- _TASK DETAILS_: Begin at the line of the material that contains "Task: Select the column Q header" and stop after the line that contains "(x=1038, y=769)", and arrange that span as a two-column CSV with the header task,value. Give one row per task, with its text and its answer each in a single quoted field and line breaks turned into spaces.

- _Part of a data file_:
+++++

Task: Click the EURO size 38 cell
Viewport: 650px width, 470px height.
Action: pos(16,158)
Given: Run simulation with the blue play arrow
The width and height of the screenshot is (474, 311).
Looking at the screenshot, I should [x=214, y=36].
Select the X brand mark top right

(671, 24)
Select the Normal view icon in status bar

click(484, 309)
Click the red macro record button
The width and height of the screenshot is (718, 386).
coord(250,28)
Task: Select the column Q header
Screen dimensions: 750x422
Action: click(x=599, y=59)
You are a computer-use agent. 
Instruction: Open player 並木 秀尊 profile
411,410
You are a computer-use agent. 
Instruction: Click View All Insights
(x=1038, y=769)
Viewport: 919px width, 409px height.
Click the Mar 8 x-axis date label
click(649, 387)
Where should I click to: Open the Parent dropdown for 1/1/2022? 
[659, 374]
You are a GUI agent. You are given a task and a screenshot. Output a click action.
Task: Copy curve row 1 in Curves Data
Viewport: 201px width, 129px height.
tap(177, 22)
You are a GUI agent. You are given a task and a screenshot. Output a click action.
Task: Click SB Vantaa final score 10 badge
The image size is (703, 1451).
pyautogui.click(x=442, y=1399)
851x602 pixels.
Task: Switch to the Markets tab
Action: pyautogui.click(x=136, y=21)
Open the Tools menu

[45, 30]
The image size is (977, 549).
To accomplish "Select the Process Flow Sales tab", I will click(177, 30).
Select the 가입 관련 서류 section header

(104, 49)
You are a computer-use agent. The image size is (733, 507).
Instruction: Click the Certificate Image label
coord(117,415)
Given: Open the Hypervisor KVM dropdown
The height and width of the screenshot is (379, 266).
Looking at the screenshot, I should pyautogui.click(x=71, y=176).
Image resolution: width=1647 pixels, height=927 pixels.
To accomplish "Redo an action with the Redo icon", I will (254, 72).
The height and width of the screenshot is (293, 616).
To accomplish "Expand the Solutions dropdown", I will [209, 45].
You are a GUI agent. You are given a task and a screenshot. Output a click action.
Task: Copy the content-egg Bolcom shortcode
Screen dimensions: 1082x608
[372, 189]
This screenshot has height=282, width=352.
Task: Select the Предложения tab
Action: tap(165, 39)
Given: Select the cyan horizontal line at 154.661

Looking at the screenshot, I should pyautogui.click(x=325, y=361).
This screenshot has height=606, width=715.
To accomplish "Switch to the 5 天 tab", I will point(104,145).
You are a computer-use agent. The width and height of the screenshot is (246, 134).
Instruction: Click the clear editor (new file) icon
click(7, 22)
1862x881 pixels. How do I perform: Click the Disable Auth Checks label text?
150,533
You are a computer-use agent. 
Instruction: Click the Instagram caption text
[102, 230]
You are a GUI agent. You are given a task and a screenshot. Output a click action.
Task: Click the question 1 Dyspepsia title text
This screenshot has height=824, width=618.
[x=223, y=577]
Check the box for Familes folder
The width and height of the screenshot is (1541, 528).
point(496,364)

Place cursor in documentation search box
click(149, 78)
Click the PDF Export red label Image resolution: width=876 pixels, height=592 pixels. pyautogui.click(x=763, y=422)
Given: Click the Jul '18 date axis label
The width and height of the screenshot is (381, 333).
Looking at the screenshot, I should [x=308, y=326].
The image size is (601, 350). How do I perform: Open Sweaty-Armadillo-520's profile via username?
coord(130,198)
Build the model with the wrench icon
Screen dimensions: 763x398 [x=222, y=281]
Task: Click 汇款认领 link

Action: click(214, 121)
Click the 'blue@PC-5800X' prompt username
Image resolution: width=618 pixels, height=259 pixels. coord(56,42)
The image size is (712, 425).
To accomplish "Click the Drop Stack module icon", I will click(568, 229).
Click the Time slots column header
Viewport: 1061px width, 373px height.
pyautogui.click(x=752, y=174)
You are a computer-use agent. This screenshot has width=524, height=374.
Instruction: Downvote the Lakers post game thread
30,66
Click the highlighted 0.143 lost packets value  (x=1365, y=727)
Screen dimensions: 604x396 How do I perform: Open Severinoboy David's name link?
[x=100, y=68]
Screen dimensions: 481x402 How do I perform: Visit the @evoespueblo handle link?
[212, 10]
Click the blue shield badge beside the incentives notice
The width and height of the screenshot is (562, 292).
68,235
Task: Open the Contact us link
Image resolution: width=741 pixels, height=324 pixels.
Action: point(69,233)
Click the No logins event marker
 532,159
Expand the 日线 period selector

+++++

- _SOLUTION BELOW_:
task,value
"Task: Select the column Q header Screen dimensions: 750x422","Action: click(x=599, y=59)"
"You are a computer-use agent. Instruction: Open player 並木 秀尊 profile","411,410"
"You are a computer-use agent. Instruction: Click View All Insights","(x=1038, y=769)"